Standard abbreviations
- ISO 4: Jailhouse Lawyer's Man.

Links
- Journal homepage;

= A Jailhouse Lawyer's Manual =

A Jailhouse Lawyer's Manual ("the JLM") is a resource for incarcerated individuals and jailhouse lawyers. It is published and distributed by the editors of the Columbia Human Rights Law Review, who are students at Columbia Law School. The JLM is designed to assist inmates in understanding their legal rights as prisoners. It contains information about how to challenge convictions and sentences, the rights of the incarcerated, and different ways to obtain an early release from prison.

== History and content ==

Founded in 1978, the twelfth and most recent edition of the JLM was published in 2020. A Spanish-language translation of the fifth edition of the JLM ("SJLM") was produced, but is now out of date; the JLM is working to release an updated SJLM within the next two years. The book also has a section about human rights law.

=== Supplements ===

In addition to the main manual, the JLM produces specific supplements for the following states:

- Texas
- Louisiana

The JLM is working to produce supplements for other states as well.

The JLM also publishes an Immigration and Consular Access Supplement in English, and is working towards a Spanish translation.
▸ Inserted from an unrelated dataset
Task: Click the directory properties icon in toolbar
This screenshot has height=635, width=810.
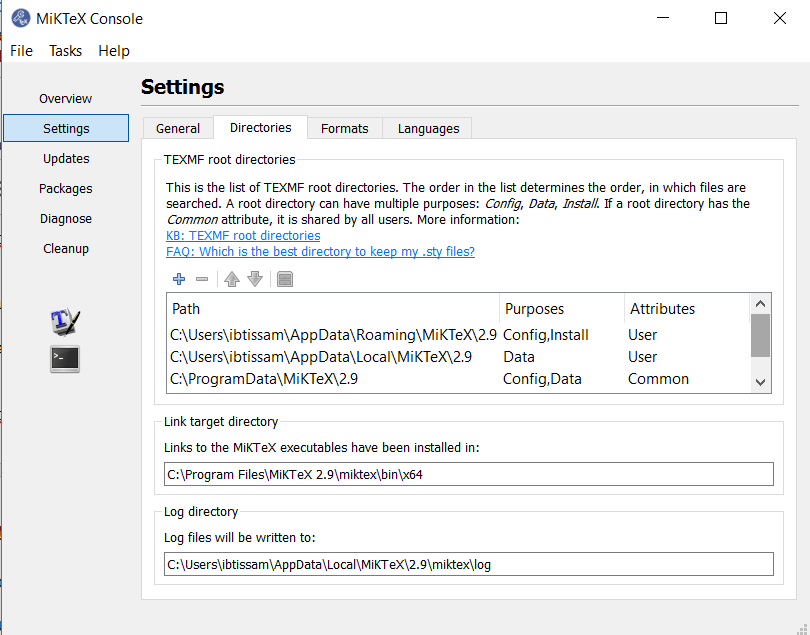Action: [285, 279]
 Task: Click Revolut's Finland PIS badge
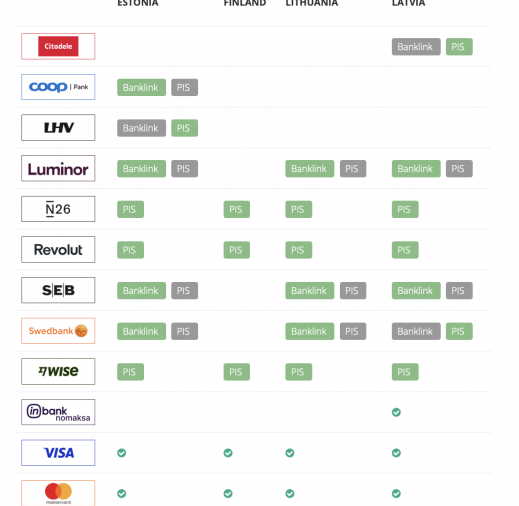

== Distribution and cost ==

Each year, over one thousand copies of the JLM are sent to prisoners, as well as to prisons and jails, libraries, and other organizations that work in the criminal justice field. For prisoners or their families, the cost of the JLM is $30; for institutions, the cost is $150. A full copy of the JLM, separated by chapter, is available for free on the JLMs website.

== Reception ==

Associate Justice of the Supreme Court of the United States Thurgood Marshall wrote in a 1992 forward to the JLM that "[b]y making difficult and sensitive legal issues accessible to the lay person, the manual helps to empower prisoners to exercise a right we, as a society, hold dear—the right to speak for oneself. I commend Columbia's law students for publishing so comprehensive and insightful a manual. A Jailhouse Lawyer's Manual should be read by everyone involved in, or concerned about, prisoners' rights."